Author: Ariane DeVere
Rating: PG maybe, for some snogging
Characters: John, Sherlock
Warnings: Pure crack, as usual
Disclaimer: Sherlock belongs to way more powerful and wealthy people than me.
It’s a 221B (221 words with the final word beginning with ‘b’).
Inspired by the way that Sherlock occasionally loudly clicks the ‘k’ at the end of words – “Wounded in action; suntan ... Afghanistan or IraQ”; “Bad news for brain worK”; and “Not much cop, this caring larK”. (Other examples may be available.)
The Click of the K
It’s only recently that John has begun to react in this way to one of Sherlock’s idiosyncrasies, but his reaction becomes more pronounced as time passes and Sherlock finds it fascinating to watch how John’s pupils momentarily dilate whenever he pointedly and loudly clicks the ‘k’ at the end of a word.
Why else do you think that the fridge is always empty of everyday essentials? It isn’t that Sherlock uses them in experiments; he deliberately gets rid of them just so that he can step well inside John’s personal space, gaze soulfully into his eyes, lower his voice to cello-jaguar pitch and softly tell him, “John, we appear to be out of mil...K.”

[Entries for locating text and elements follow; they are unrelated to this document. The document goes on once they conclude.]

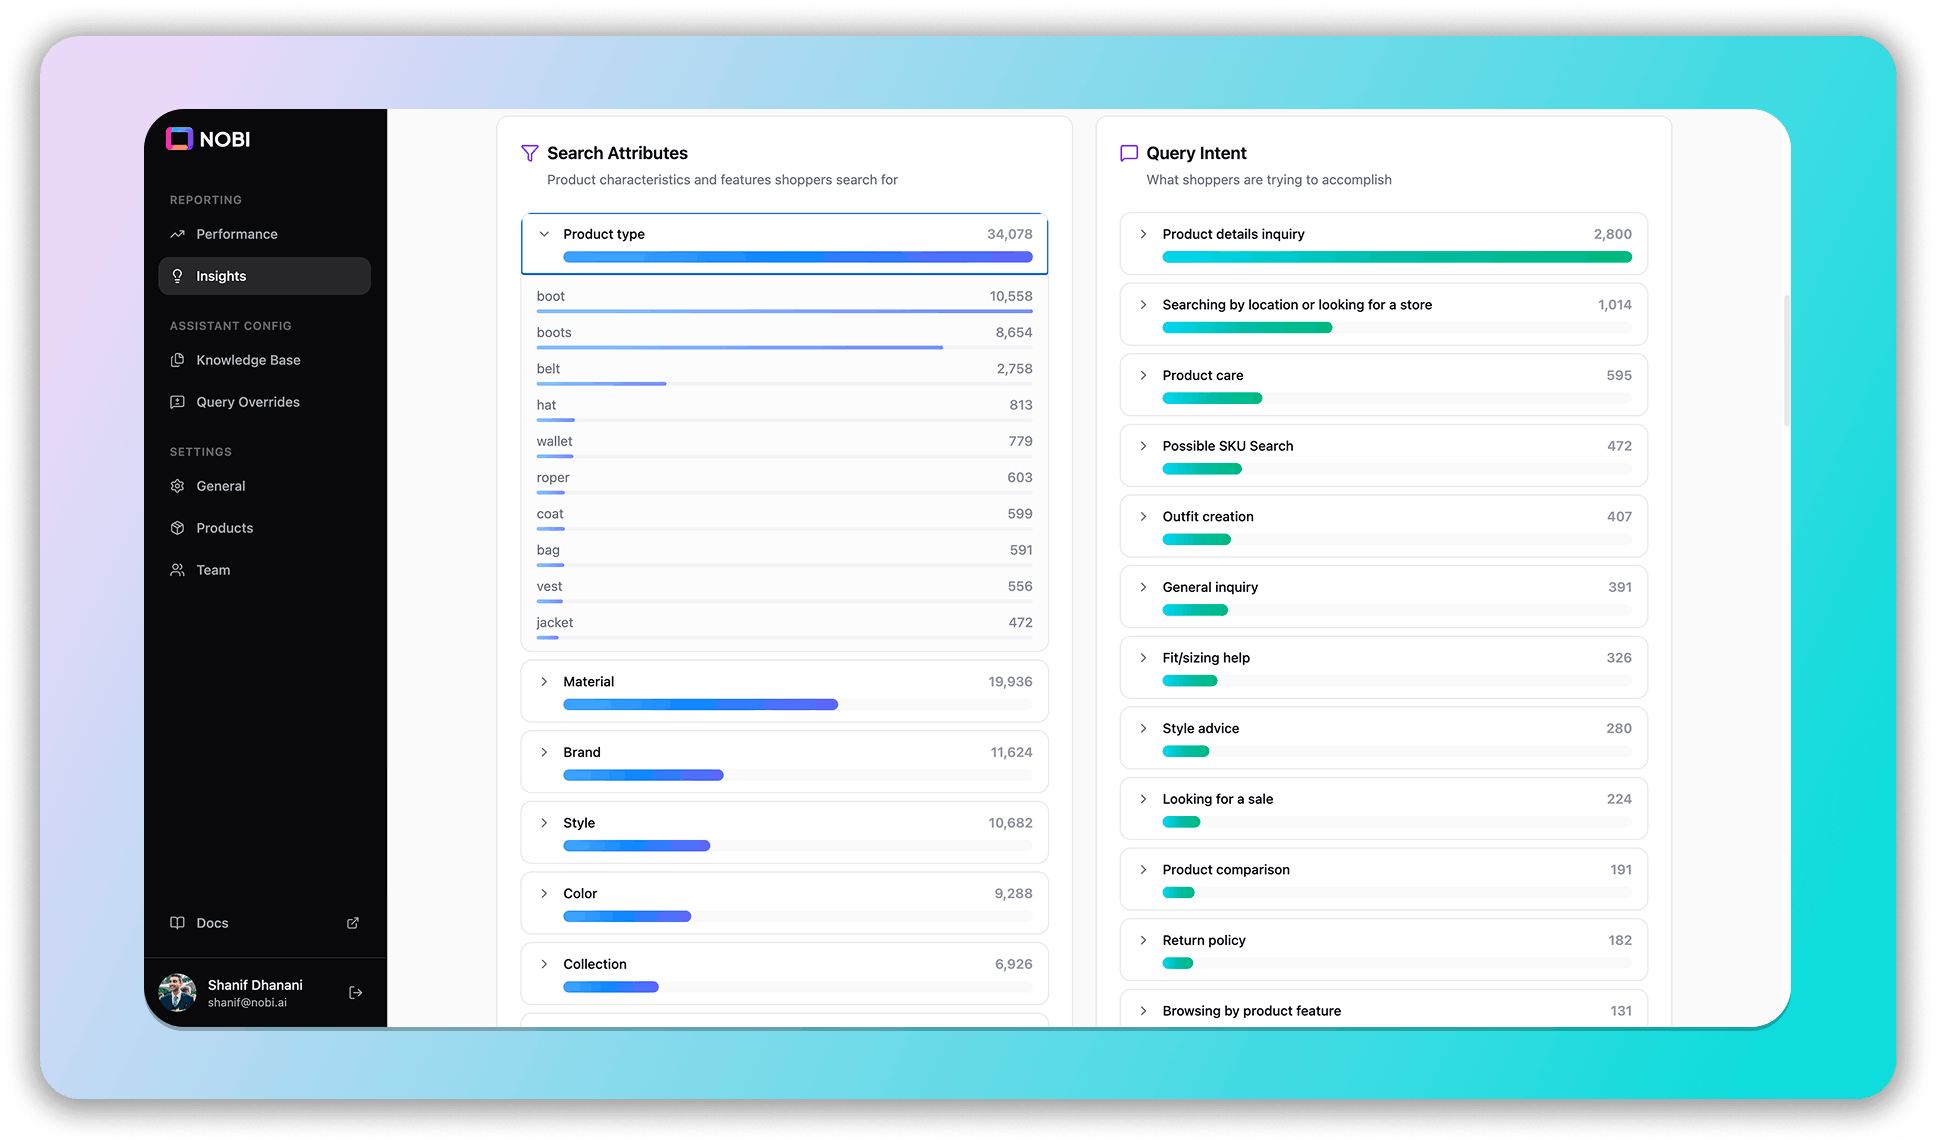Image resolution: width=1937 pixels, height=1144 pixels.
Task: Click the Products box icon
Action: (x=177, y=528)
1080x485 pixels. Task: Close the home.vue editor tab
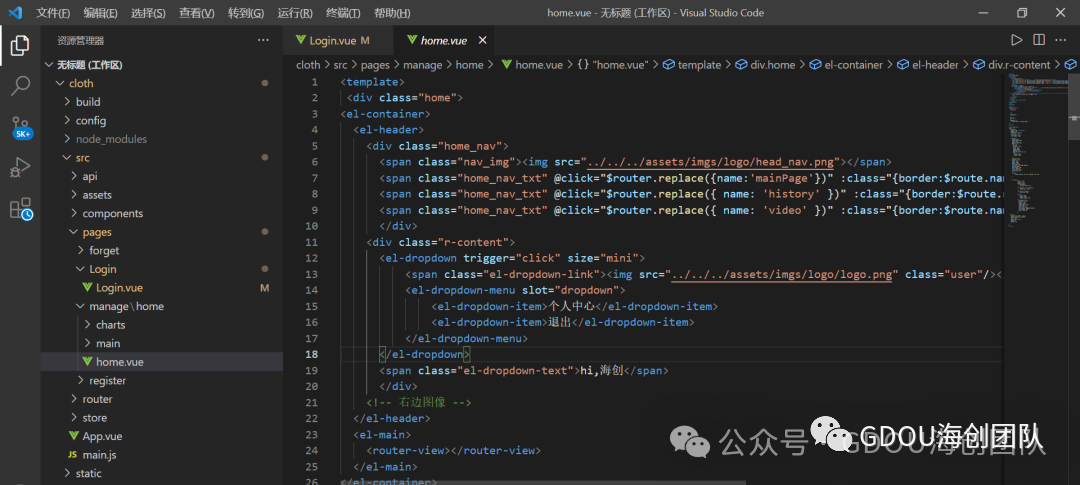(482, 40)
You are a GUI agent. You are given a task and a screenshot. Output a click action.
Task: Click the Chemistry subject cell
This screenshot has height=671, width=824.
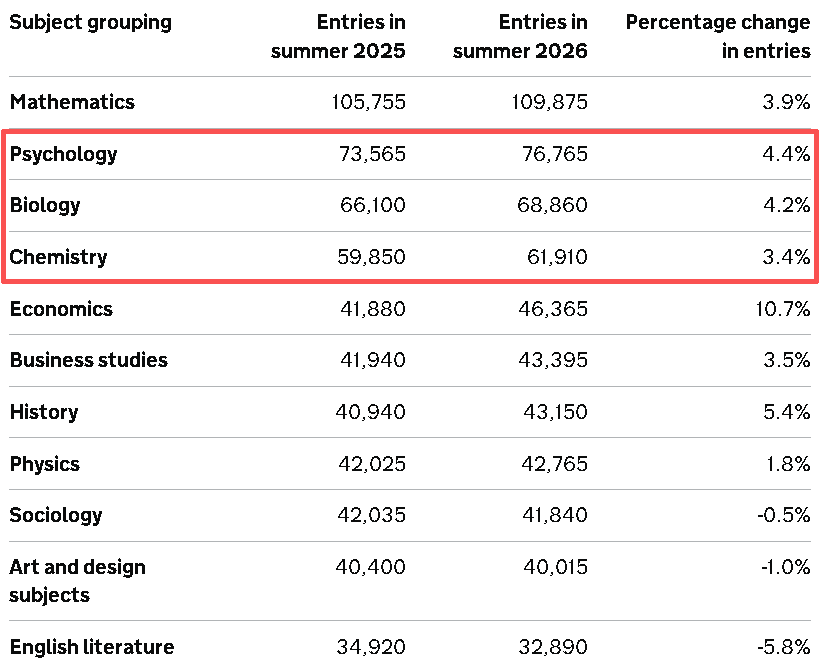(58, 257)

So it really shouldn’t be a surprise – but nevertheless is – when John finally responds to Sherlock’s lame attempts at seduction. As Sherlock looms over him, locks his gaze onto him and intensely informs him, “We need more fruitca...KE. Oh, and garli...C,” John frantically seizes his shirt and groans, “Sherlock!” and isn’t that a surprise – Sherlock isn’t the only one who can make a ‘k’ sound good. But before there’s time to analyse that news, John starts snogging him like they’re going to ban it tomorrow. Sherlock gasps, trying to catalogue everything he’s feeling, but John’s tongue slips inside his mouth and Sherlock’s mind rather inconveniently goes blan...
Talking of minds going blan...K, why is it that when you’re actively trying to think of foodstuffs other than milk that end with a ‘k’ sound, you can’t think of a single thing and initially you can only come up with really unconvincing suggestions like “haddock” or “cheesecake” (not really the kind of thing you’re likely to find in the boys’ kitchen, methinks) (though the temptation to use “spotted dick” was briefly overwhelming ...)? I’ve spent hours on Tesco’s website (other supermarket websites are available) looking at lists of food and consequently I’m now bloody starving!